Hoosiers finish 12th in NCAA Championships

For the second time in the University’s history, IU swimming has an NCAA champion.
Sophomore Brooklynn Snodgrass won the 200-yard backstroke in one minute 50.52 seconds, and the IU women’s swimming and diving team finished 12th at the NCAA Championships Saturday in Minneapolis.

Snodgrass joins Kate Fesenko, the 200 backstroke winner in 2010, as the only two NCAA champions in IU swimming’s history.

“My strategy for the 200 back was not meant to develop a win,” Snodgrass said. “I just wanted to get the best performance out of myself possible. I have been training all year to get my splits close, and I finally did it. It’s really unbelievable right now.”

Just before Snodgrass’s preliminary race, an IU relay team entered to race in the 400-yard freestyle relay.

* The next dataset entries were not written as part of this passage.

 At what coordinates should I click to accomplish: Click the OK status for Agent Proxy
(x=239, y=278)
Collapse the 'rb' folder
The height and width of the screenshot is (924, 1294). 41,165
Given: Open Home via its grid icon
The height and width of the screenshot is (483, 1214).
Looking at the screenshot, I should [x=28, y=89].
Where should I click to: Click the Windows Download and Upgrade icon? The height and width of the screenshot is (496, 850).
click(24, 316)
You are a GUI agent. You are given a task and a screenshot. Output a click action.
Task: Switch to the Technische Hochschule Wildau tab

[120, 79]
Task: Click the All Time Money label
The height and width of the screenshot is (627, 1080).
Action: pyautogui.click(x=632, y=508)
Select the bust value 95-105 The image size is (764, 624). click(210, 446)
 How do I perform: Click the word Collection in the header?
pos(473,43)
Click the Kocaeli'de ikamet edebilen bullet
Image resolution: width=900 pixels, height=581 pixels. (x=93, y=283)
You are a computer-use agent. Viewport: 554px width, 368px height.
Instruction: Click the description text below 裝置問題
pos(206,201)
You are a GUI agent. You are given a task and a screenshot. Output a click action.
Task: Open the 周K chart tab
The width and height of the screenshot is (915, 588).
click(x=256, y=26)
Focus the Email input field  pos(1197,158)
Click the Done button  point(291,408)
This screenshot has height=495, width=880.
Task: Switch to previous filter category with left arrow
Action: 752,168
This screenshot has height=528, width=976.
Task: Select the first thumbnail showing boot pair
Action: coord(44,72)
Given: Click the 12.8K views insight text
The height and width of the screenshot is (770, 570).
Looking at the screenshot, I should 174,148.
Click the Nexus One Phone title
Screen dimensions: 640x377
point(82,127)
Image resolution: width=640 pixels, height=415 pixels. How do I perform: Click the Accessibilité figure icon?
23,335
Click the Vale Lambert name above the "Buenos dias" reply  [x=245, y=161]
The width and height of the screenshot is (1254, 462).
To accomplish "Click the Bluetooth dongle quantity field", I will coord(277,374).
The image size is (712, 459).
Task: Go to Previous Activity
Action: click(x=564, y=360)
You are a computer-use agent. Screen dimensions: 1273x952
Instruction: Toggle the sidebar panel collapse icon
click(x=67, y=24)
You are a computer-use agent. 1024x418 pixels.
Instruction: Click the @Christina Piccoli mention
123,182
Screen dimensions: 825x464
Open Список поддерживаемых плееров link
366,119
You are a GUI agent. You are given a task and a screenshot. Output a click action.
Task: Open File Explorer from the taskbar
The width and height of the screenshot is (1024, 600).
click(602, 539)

Snodgrass said just minutes before the relay, the coaches decided they wouldn’t compete.

That would have been the last collegiate race for seniors Kait Flederbach and Stephanie Armstrong.

“I will never forget the fact that Kait and Steph gave up their last college relay swim ever in order for me to rest before my backstroke,” Snodgrass said. “I wasn’t going to let them down in the race.”

Snodgrass now owns the second-fastest time in school history. She and Fesenko are the only two Hoosiers to finish under one minute 51 seconds in the 200 backstroke.

IU Coach Ray Looze recalled Snodgrass telling him after the race that her strategy was to lie back the first 50 yards and then go.

“The backstroke field here, the 100 and 200, were among the best compilation of backstrokers that the NCAA has ever seen,” Looze said. “It was just a genius stroke of strategy on her part, and it paid off with an NCAA title.”

Just before Snodgrass’s win, senior Lindsay Vrooman set a new school and Big Ten record during her final race as a Hoosier.

Her time of 15 minutes 44.45 seconds in the 1,650-yard freestyle was fifth
overall.

Vrooman was also fourth in the 500-yard freestyle on the first day of the meet. She earned the second-fastest time in school history and now has six of the top seven times.

Battling a stomach illness all week, Vrooman said she had hoped to place better in her final meet.

“I started feeling worse as the meet went on, and I knew the mile would be rough,” she said. “(By the 1,650) I was feeling a little bit better, but still wanted to do what I could — which was better than I thought considering my circumstances.”

Snodgrass and Bronwyn Pasloski both set school records on the second day of the competition.

In the 100-yard backstroke, Snodgrass placed fourth in 51.05 seconds, breaking a six-year-old school record. Pasloski won the 100-yard breaststroke consolation final in 59.39 seconds.

Senior diver Kate Hillman earned her first-ever NCAA points.

She was 10th overall in the platform competition, finishing with 307.20 points, and less than two points away from making the championship final.

“I don’t think this team could’ve given anything more, from Kate Hillman scoring here for the first time ever to Lindsay Vrooman swimming the mile sick,” Looze said. “I don’t know if a team has given more. They just would never say die.”

Looze said that although they hoped to place higher as a team, he is proud of how they ended the season.

“We wanted to be eighth or ninth, but we just didn’t have everybody rolling like we hoped,” he said. “Sometimes a national ranking doesn’t fully tell the story, but 12th is a great place to finish.”